L'Association québécoise de lutte contre la pollution atmosphérique (AQLPA) vienit d’annoncer qu’elle s'est jointe à un mouvement mondial d'opposition et de surveillance sur les gaz de schiste et la fracturation déployé dans la plupart des pays du monde aux prises avec l'industrie des gaz de schiste. «Une journée mondiale d'opposition à la fracturation sera tenue le 22 septembre prochain et nous invitons tous les groupes et personnes du Québec et du Canada à se joindre à elle pour faire entendre raison à nos gouvernements. L'avenir est dans l'économie d'énergie, l'efficacité énergétique et les énergies renouvelables, pas dans les gaz de schiste», a fait savoir Patrick Bonin, directeur climat-énergie de l'AQLPA.
«Au moment où partout dans le monde des organisations environnementales et citoyennes mettent en lumière de très graves problèmes de changements climatiques, de pollution de l'air, de l'eau et des sols causés par la fracturation, les entreprises continuent de nier ces problèmes. Pire, elles redoublent maintenant d'ardeur à grand renfort de publicité et de lobbying pour faire diversion et contrer l'opposition grandissante», a déclaré André Bélisle de l'AQLPA.

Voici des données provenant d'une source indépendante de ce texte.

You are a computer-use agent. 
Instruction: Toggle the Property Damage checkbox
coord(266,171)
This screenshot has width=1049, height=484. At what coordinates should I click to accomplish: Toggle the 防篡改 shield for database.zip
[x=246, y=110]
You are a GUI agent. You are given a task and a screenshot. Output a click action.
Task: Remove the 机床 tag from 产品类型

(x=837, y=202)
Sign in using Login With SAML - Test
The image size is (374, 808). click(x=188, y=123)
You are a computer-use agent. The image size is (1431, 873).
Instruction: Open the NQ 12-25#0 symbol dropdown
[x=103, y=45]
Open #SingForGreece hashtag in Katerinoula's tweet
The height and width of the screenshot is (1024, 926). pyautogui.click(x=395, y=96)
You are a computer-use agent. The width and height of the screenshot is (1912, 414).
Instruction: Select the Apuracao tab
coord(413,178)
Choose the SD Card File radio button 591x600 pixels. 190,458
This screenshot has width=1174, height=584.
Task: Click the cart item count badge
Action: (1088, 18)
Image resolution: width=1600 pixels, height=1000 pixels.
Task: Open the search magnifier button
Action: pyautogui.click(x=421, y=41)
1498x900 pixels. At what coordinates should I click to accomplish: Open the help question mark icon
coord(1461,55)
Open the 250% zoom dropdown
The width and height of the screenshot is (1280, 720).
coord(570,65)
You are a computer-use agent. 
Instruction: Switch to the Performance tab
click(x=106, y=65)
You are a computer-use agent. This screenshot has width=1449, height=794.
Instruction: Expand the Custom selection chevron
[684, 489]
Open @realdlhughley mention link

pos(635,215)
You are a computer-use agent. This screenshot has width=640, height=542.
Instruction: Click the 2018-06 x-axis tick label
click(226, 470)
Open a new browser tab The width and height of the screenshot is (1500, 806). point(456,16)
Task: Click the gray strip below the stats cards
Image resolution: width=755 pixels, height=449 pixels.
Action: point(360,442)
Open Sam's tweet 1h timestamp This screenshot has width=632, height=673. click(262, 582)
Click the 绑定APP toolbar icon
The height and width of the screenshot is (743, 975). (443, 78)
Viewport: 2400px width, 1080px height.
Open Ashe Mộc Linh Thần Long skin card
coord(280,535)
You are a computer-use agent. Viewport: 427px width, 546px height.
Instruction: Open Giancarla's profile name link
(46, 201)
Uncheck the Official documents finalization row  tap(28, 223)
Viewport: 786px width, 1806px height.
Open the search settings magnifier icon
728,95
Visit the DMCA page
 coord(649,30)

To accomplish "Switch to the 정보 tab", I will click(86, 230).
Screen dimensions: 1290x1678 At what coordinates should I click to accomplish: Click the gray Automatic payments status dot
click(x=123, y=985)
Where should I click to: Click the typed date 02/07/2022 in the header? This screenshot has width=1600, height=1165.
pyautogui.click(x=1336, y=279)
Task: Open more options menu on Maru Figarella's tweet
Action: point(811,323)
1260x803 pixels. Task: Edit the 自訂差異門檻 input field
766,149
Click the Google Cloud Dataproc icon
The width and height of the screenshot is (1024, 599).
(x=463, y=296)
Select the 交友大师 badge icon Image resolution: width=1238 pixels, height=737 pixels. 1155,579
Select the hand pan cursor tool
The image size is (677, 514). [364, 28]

De son côté, Kim Cornelissen vice-présidente de l'AQLPA et membre du Collectif scientifique sur la question du gaz de schiste questionne l'évaluation environnementale stratégique (ÉES). «Il y a lieu de s'inquiéter à l'effet que le comité de l'ÉES ne considère pas comme priorité une analyse de l'alternative énergétique - ce qui est l'un des mandat d'une ÉES selon les principes de l'OCDE - et qu'il s'y trouve une représentante de l'industrie, sans que les personnes mandatées par les groupes environnementaux et citoyens y soient présentes.»